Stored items

# # # # # # #

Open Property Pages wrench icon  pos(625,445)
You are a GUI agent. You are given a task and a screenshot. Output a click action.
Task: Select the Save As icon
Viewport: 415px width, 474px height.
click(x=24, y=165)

# # # # # # #

What needs to be done ->
Each record is to be reproduced exactly as it appears.

The answer ->
Open Property Pages wrench icon  pos(625,445)
You are a GUI agent. You are given a task and a screenshot. Output a click action.
Task: Select the Save As icon
Viewport: 415px width, 474px height.
click(x=24, y=165)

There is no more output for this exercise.